6.5" Condar cat probe


----------



## English BoB

mellow said:


> 6.5" Condar cat probe



Thanks Mellow, just ordered.

Bob


----------



## mellow

mellow said:


> I wanted to followup with a picture of the door latch,  I am not crazy about it, it is not the easiest to open and shut but I am sure with time it will wear down and smooth out,  which also worries me,  it doesn't look easy to replace if something happens to it, I am guessing the whole handle would have to be replaced.
> 
> View attachment 65137



My prediction was correct, the latch does get worn out and gets sloppy with the only way to adjust it is to do what I did last night, put vice-grips on it and try to bend it back without snapping it off.  I have been on a gasket kick, I have tried 4 different manufactures gaskets on the door this season to help and none really did the job well.

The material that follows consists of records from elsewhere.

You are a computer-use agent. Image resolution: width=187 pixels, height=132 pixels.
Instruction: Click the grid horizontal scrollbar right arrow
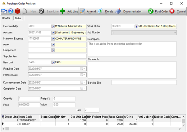[180, 129]
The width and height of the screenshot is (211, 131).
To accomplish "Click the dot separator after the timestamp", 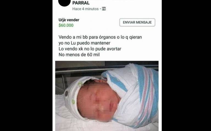I will 100,9.
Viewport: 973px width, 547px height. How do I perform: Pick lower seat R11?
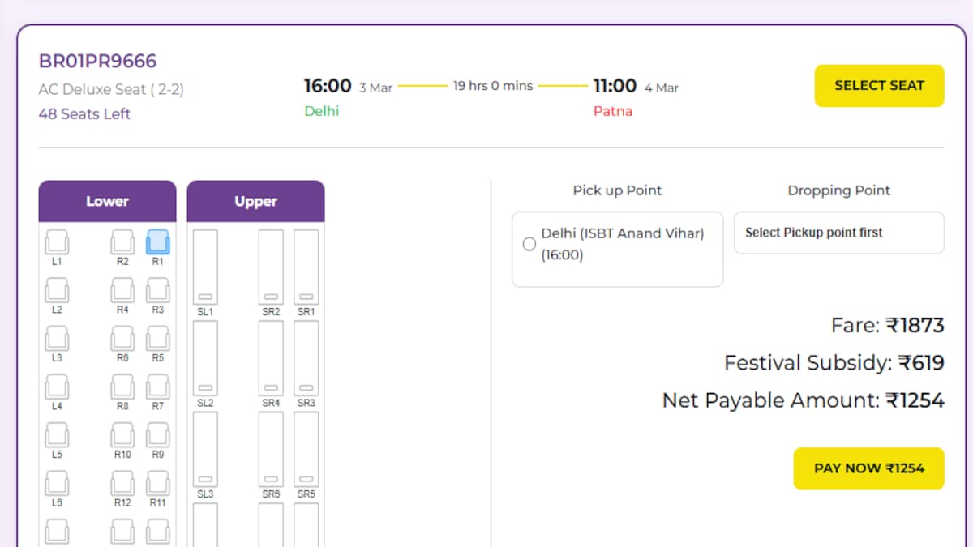click(x=158, y=483)
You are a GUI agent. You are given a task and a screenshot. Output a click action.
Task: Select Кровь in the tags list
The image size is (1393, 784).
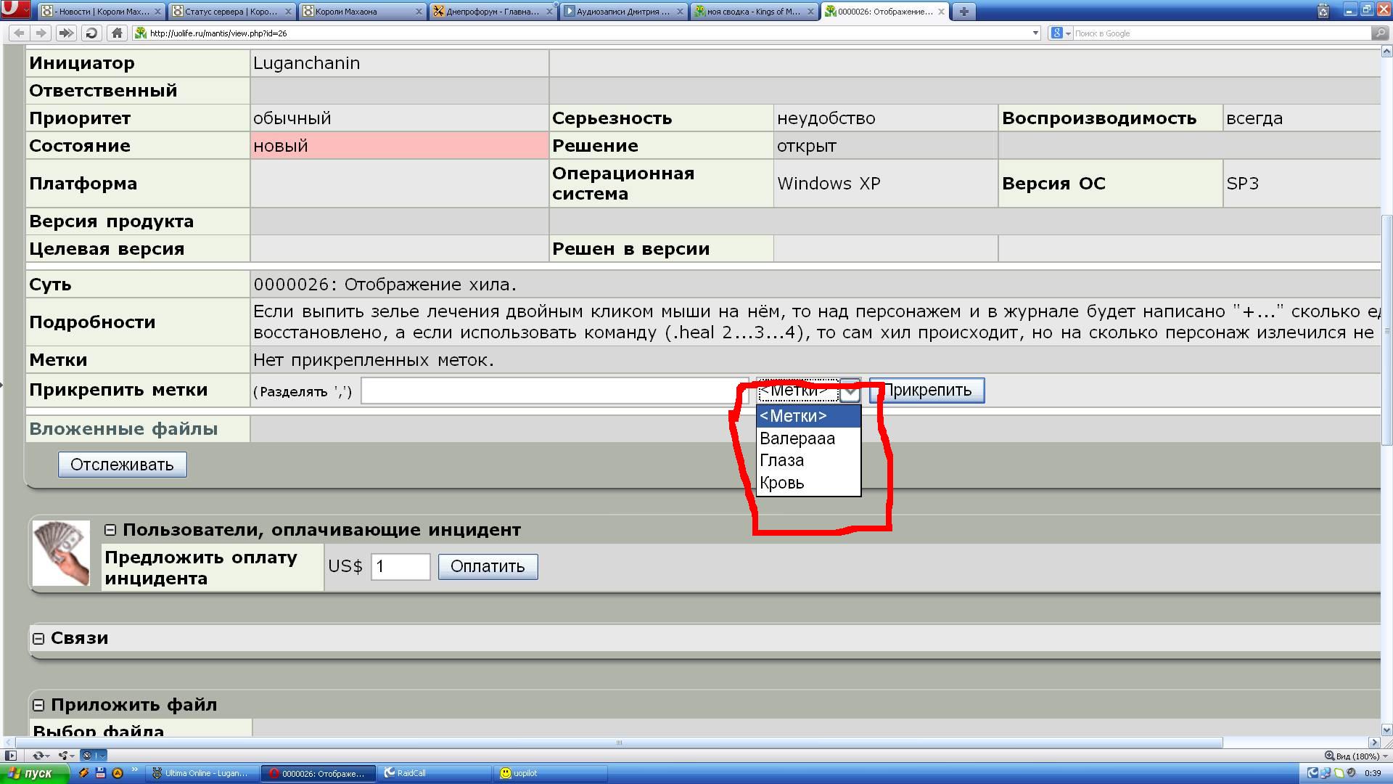tap(781, 483)
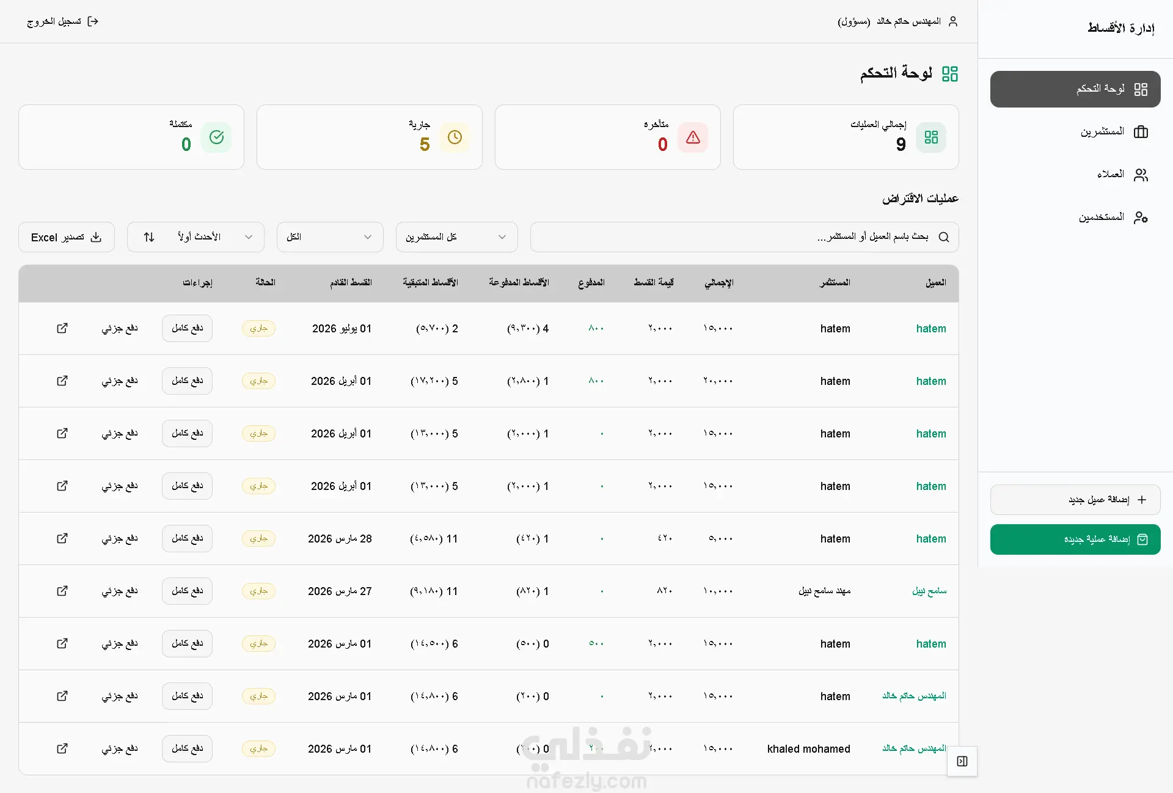Expand the كل المستثمرين dropdown
This screenshot has height=793, width=1173.
click(456, 237)
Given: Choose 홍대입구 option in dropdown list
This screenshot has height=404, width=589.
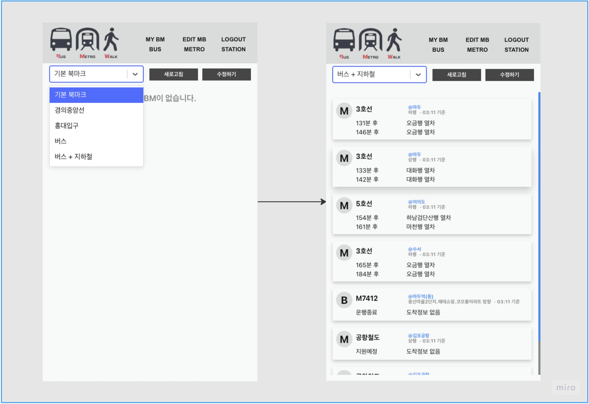Looking at the screenshot, I should click(x=67, y=126).
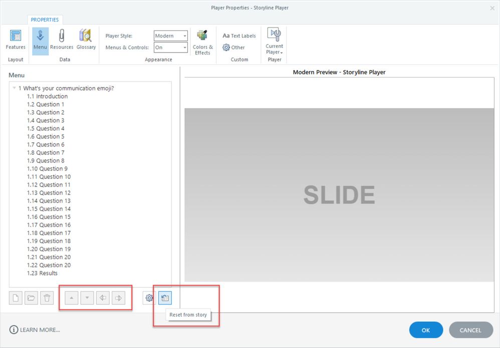Image resolution: width=500 pixels, height=348 pixels.
Task: Open the Features layout section
Action: coord(16,41)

I am hoping that Fil-Tec will send me some 1/2" high density gasket samples so I can try that, tried medium and low density and had the same results, they wear out quickly and allow air in.


----------



## mellow

coltfever said:


> Glad you took the primary air cover off.  Thanks for the pictures. I've been wanting to see how it looked. Its what i pictured. Mellow my door latch is a little different look on the inside of the stove but still alot alike also. I don't like the way the handle design is at all but mine has not shown any wear at all. I haven't had to replace any of my gaskets.



Can you post some pics of your latch?


----------



## English BoB

English BoB said:


> Thanks Mellow, just ordered.
> 
> Bob





mellow said:


> 6.5" Condar cat probe



Mellow, The cat probe arrived yesterday, I tried to remove the screw - it came loose - but will not come out. Is there anything holding it on the backside ?

Or the thread may be stripped and holding just enough to prevent it pulling out.

I dont want to cut the head of the screw off and cause a problem.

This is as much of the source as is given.